Report every line of the entries that contains the word "Instagram".

Stored records

↓↓↓

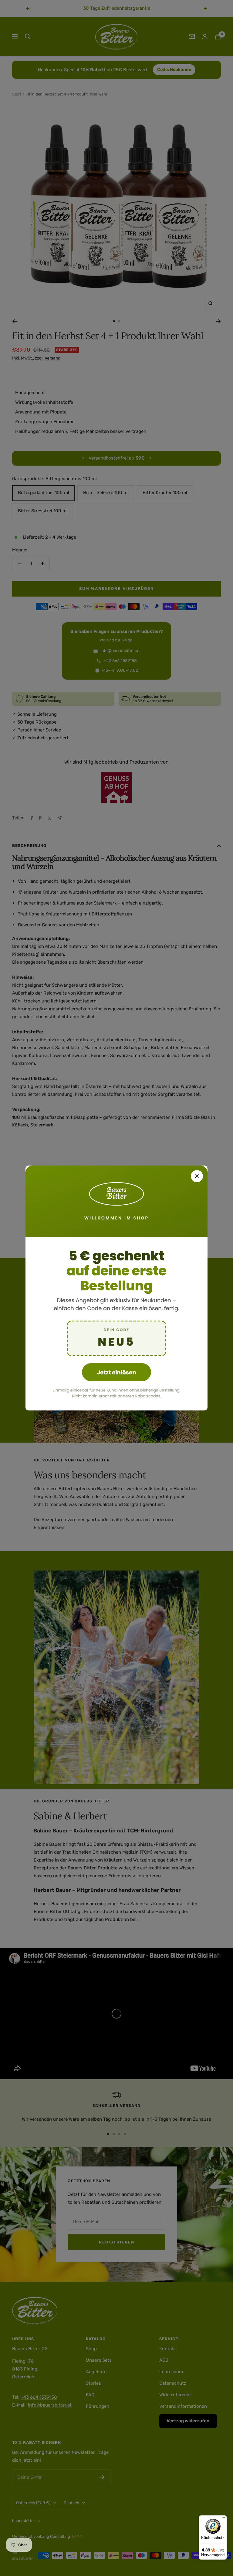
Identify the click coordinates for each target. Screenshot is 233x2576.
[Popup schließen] (197, 1176)
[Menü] (223, 2519)
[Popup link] (116, 1288)
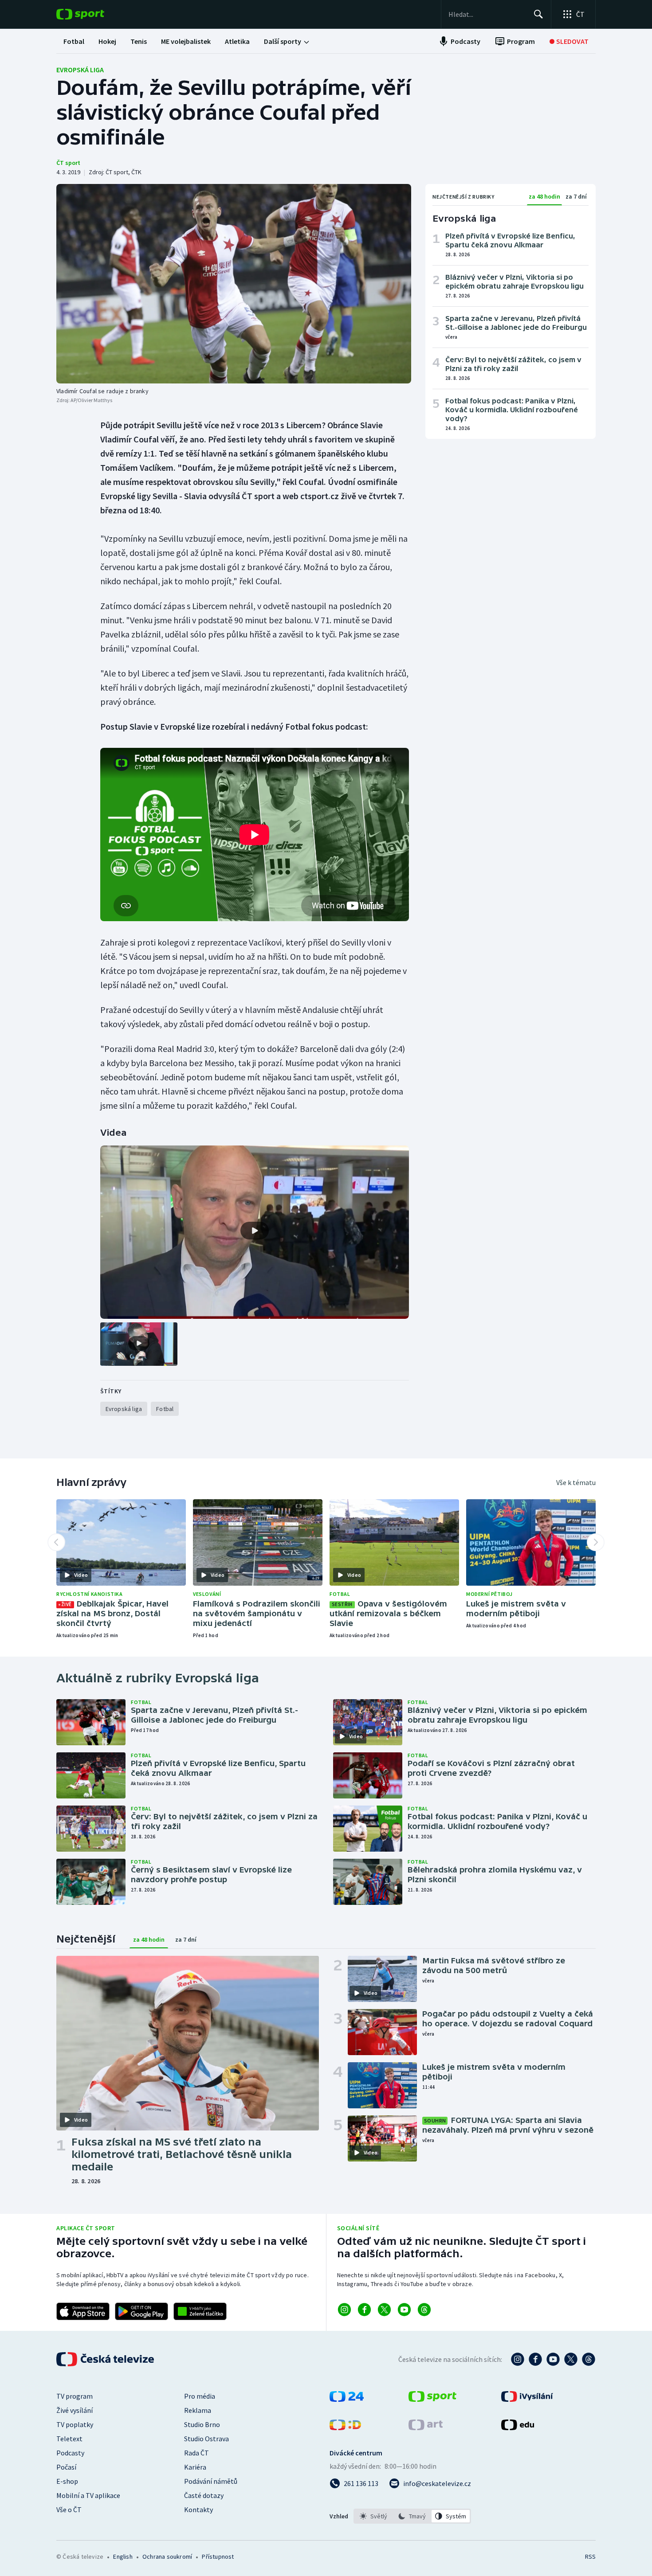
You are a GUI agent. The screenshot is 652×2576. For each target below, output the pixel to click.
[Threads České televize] (588, 2359)
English (122, 2556)
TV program (74, 2396)
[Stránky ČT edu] (517, 2427)
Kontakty (198, 2509)
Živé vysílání (74, 2410)
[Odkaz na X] (384, 2309)
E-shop (67, 2481)
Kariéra (195, 2467)
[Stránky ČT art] (425, 2427)
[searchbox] (487, 14)
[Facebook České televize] (535, 2359)
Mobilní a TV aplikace (88, 2495)
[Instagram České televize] (518, 2359)
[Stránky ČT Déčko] (345, 2427)
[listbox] (412, 2516)
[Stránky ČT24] (347, 2399)
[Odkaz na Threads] (424, 2309)
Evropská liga (80, 69)
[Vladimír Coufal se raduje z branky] (233, 283)
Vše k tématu (576, 1482)
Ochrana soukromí (167, 2556)
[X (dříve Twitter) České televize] (571, 2359)
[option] (374, 2516)
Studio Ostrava (206, 2438)
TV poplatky (74, 2424)
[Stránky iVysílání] (527, 2399)
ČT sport (68, 163)
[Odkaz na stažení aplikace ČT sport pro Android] (141, 2311)
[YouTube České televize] (553, 2359)
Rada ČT (196, 2452)
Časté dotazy (204, 2495)
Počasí (66, 2467)
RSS (590, 2556)
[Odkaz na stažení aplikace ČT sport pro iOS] (83, 2311)
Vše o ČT (69, 2509)
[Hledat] (538, 14)
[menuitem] (73, 41)
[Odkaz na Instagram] (344, 2309)
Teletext (69, 2438)
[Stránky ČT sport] (432, 2399)
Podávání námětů (210, 2481)
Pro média (199, 2396)
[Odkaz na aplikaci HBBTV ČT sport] (200, 2311)
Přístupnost (218, 2556)
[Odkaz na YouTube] (404, 2309)
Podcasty (70, 2452)
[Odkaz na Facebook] (364, 2309)
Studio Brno (202, 2424)
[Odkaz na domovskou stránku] (93, 14)
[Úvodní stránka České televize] (106, 2359)
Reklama (197, 2410)
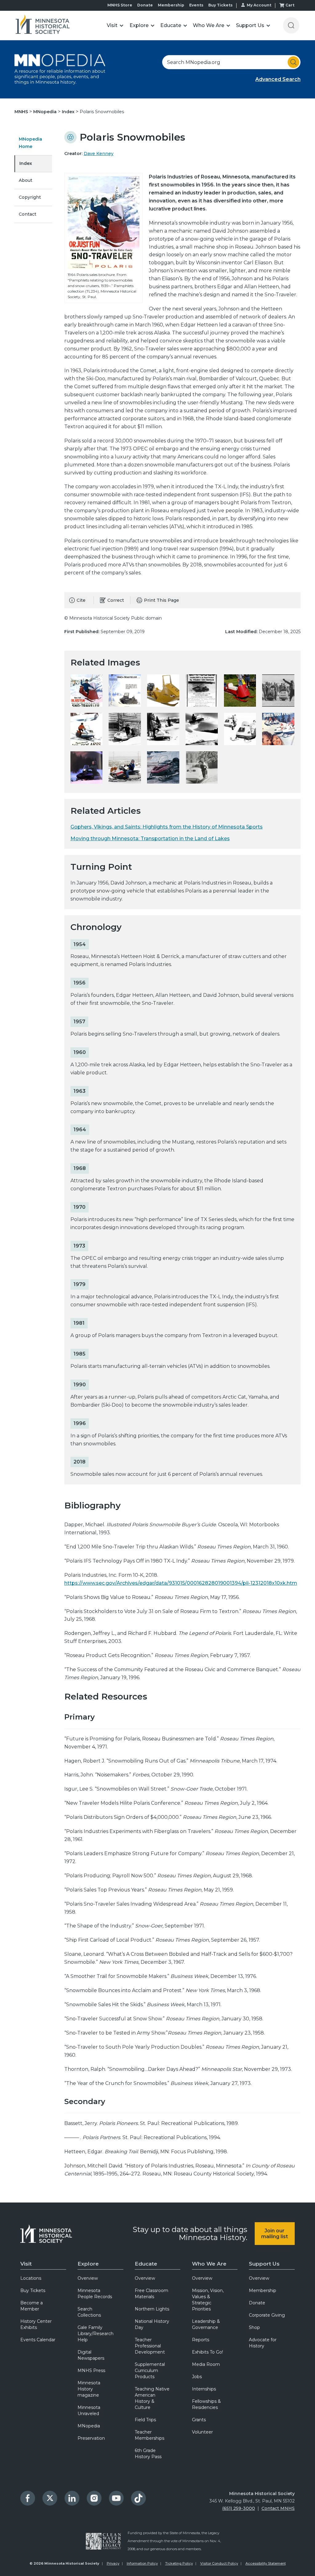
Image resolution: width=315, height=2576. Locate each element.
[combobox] (231, 62)
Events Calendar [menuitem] (37, 2339)
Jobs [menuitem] (197, 2376)
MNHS (21, 111)
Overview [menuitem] (88, 2278)
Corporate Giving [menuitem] (267, 2315)
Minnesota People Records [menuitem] (95, 2293)
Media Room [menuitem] (206, 2364)
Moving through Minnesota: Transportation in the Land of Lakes (150, 838)
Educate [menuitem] (146, 2264)
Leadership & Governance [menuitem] (206, 2324)
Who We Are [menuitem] (209, 2264)
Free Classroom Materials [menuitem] (151, 2293)
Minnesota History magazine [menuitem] (89, 2389)
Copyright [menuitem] (30, 197)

↑↑↑

• [WRITTEN SOLUTION]:
[Instagram České televize] (518, 2359)
[Odkaz na Instagram] (344, 2309)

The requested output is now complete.